Directions for this task => Count the lines of the material below that contain the string "should", treating uppercase and lowercase letters as different, and give only the number.

--------

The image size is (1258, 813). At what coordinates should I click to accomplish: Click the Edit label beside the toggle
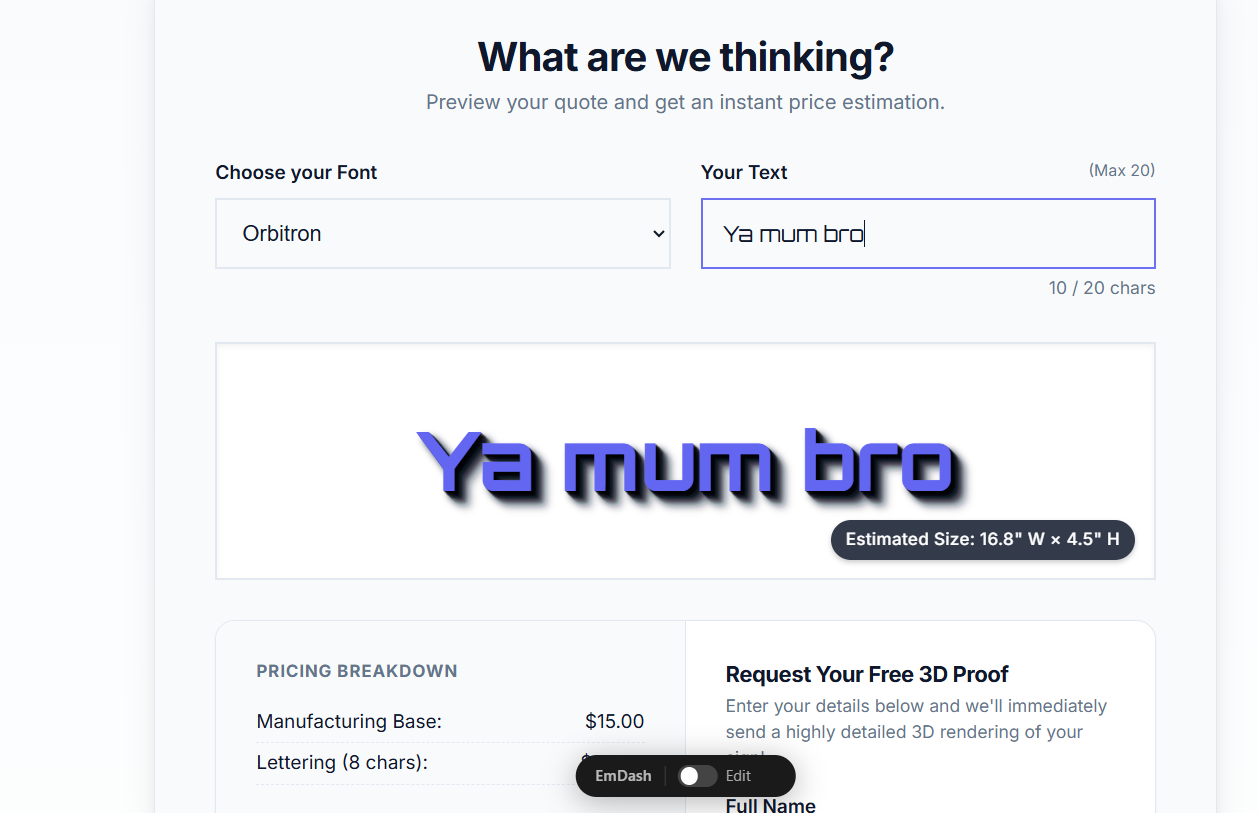738,776
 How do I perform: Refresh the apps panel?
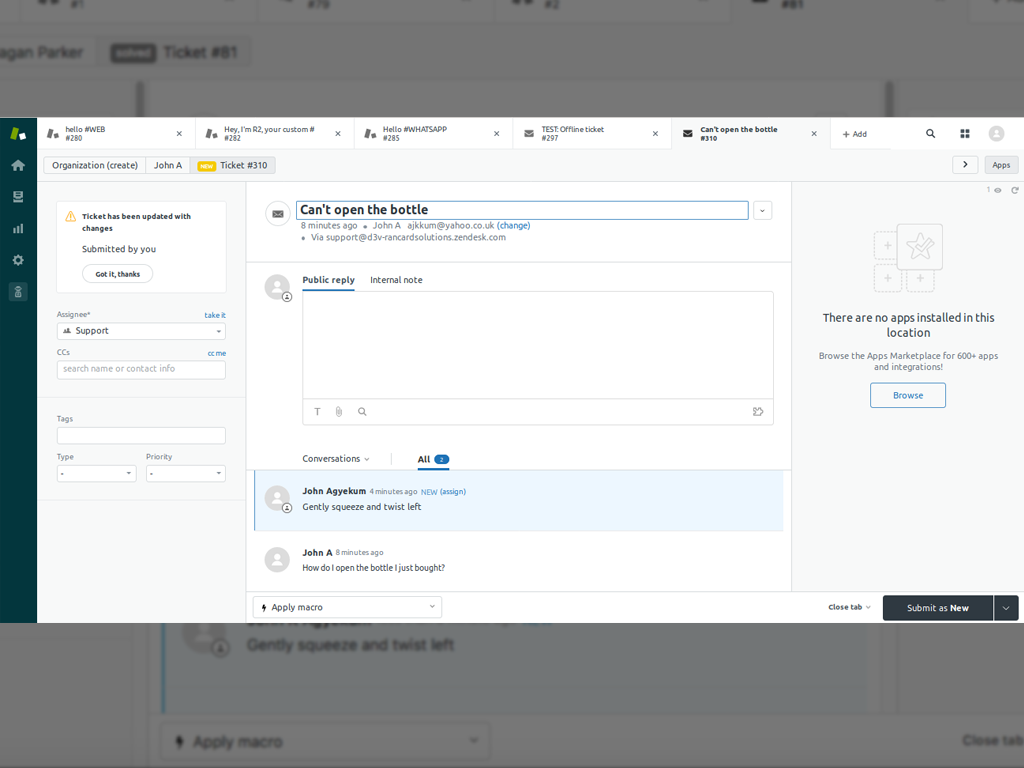(x=1015, y=190)
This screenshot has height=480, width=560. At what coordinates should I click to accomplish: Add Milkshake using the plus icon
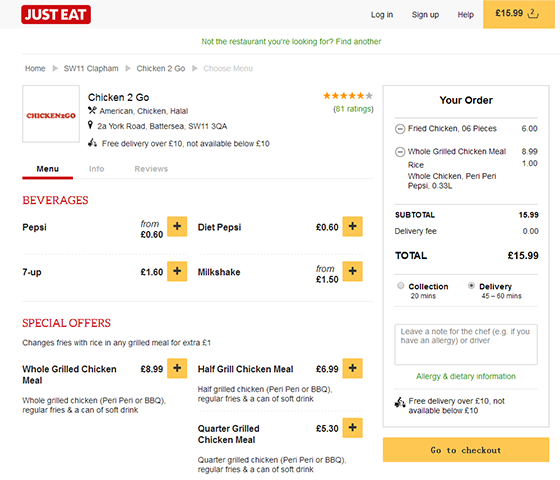tap(352, 271)
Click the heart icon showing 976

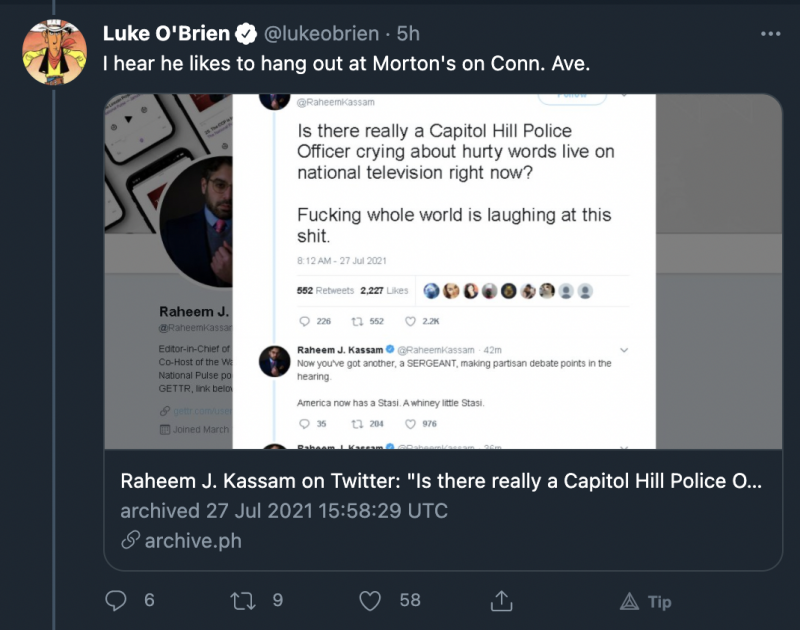pyautogui.click(x=410, y=423)
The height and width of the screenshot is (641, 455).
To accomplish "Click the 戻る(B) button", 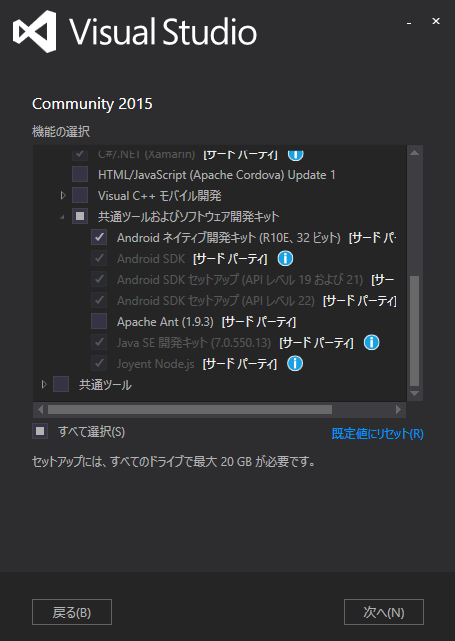I will pyautogui.click(x=72, y=612).
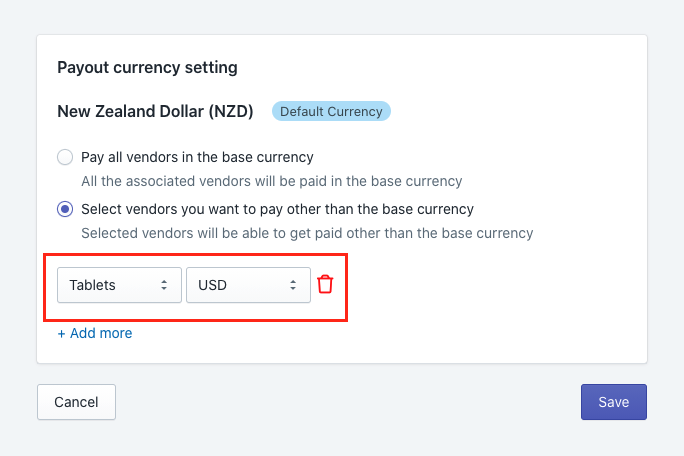Open the USD currency dropdown
Screen dimensions: 684x456
click(248, 285)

--------

Full answer => 2